HSBC Private Banking is bullish on Asia's junk bonds as it expects it to make further gains after a strong rally in the first quarter.
Sales of junk bonds in Asia had a record-breaking quarter as a broad stock market rally and investor expectations for fewer interest rate rises boosted risk appetite.
US currency junk notes in the region have gained 5.6% so far this year, in the strongest start since 2012, according to ICE BofAML data. The private wealth arm of HSBC sees more scope for gains, fueled by Chinese developers that are making progress cutting debt.
"Stealth easing" of Chinese property curbs has also raised hopes of a boost ahead, even as new home price growth diminished for a fourth straight month, Bloomberg reports.

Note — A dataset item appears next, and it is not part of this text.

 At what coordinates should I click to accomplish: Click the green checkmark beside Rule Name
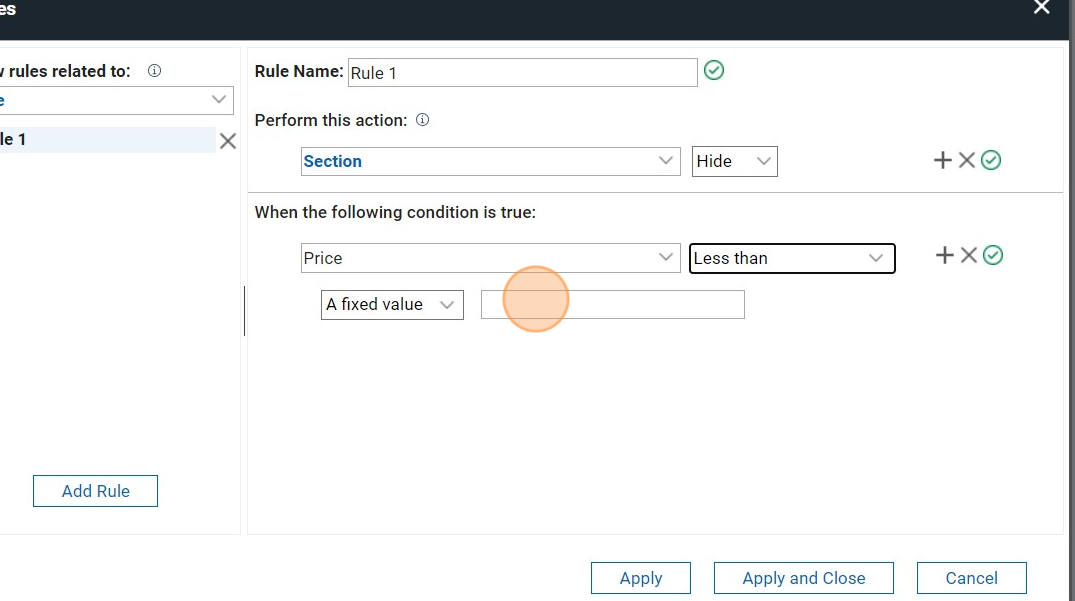pos(714,71)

HSBC Private Banking predicts that Asian dollar junk debt could return 14% in 2019 after losses last year, while Asia investment-grade bonds may return 7%, according to Jeffrey Yap, Hong Kong-based regional head of fixed income, currencies and commodities, Asia.
The bank has seen rising demand for bonds from wealthy clients, according to Yap. HSBC is building an UHNW team in Asia, and plans to hire for the new business. The wealth of the 137 people in the Asia Pacific region has jumped by $135bn this year.
Companies in Asia have sold $19.8bn in high-yield - or junk-rated - bonds by 4 March, making it the best start to a year, according to Refinitiv data going back to the 1970s.